Kaiser Permanente's health plan has filed suit against Merck and the company manufacturing generics of two of its popular products over delays in the launch of those generics.
Kaiser Foundation Health Plan's suit claims that the insurer paid hundreds of millions more for cholesterol drugs Zetia and Vytorin because the companies agreed to delay the launch of generic competitors.
The suit was originally filed a month ago in San Francisco Superior Court before being transferred in mid-July to federal courts. The case was first reported on by San Francisco Business Times.
The lawsuit is the latest challenge to so-call "pay for delay" arrangements, which allow drugmakers to extend the length of their patent monopolies on certain pharmaceuticals.
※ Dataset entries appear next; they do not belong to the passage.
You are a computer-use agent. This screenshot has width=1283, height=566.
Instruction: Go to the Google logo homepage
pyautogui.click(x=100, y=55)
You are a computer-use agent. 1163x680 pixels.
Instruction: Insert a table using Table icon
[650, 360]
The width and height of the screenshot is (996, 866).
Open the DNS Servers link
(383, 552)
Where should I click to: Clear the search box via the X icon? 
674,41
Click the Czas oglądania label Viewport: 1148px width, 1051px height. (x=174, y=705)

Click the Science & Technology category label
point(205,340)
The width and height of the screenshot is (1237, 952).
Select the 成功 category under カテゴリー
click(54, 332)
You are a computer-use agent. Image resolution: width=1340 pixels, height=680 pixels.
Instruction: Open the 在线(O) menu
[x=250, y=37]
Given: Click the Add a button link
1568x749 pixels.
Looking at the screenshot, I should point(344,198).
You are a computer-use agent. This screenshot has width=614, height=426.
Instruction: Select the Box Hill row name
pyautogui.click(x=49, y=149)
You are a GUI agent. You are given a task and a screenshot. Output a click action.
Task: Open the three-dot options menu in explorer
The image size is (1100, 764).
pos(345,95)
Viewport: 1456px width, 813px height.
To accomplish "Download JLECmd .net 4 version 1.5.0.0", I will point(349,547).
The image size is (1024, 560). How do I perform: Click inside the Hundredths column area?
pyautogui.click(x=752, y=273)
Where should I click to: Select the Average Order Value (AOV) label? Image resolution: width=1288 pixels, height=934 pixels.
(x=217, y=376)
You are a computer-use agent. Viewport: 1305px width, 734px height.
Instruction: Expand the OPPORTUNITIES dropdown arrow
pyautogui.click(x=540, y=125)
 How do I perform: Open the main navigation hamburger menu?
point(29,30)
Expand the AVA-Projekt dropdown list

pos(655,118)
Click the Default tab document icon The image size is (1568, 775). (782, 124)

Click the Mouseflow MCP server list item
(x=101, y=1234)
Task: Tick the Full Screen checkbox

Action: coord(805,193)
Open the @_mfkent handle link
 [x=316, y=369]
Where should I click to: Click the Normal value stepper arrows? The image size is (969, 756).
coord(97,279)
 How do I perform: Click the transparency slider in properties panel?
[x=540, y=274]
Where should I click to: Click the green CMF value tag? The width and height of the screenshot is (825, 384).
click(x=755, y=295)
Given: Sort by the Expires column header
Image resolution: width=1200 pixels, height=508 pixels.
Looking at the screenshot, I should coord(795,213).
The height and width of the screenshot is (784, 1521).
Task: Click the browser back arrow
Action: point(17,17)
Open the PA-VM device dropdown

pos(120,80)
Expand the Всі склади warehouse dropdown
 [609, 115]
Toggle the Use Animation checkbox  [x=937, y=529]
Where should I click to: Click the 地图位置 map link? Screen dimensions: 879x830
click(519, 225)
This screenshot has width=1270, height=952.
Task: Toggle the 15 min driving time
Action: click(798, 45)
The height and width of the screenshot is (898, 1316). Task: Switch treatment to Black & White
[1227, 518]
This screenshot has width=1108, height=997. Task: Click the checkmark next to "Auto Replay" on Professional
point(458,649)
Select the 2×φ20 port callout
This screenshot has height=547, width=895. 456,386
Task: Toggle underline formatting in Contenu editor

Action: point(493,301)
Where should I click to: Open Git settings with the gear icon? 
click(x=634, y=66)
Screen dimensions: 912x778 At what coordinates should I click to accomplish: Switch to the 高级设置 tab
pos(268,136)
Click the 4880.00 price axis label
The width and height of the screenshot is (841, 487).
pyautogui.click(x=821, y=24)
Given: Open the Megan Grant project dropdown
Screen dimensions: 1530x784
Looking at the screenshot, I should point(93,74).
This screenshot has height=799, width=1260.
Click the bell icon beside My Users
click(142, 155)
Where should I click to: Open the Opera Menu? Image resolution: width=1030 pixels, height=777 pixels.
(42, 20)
Pharma companies argue these arrangements are critical to allowing them to recoup research and development costs.
Critics such as payers instead argue that these agreements allow drugmakers to boost their bottom lines by taking advantage of higher branded drug prices for longer periods of time.
These arrangements are designed to settle patent challenges from generic drugmakers, delaying them from competing with branded products in exchange for returns such as cash or services.
"Merck's overarching scheme was specifically designed to delay and substantially diminish the sale of generic Zetia and to enable Merck to sell Zetia and Vytorin at inflated prices for years longer than it was entitled to do under the laws regulating generic drugs," Kaiser said in the suit.
"The economic benefits derived by defendants rightfully belong to Kaiser, as it paid anticompetitive and monopolistic prices during the relevant period, benefiting defendants," Kaiser said in the lawsuit.
The lawsuit also alleges that the arrangement violated antitrust laws.
We have reached out to Merck and will update this story when we hear back.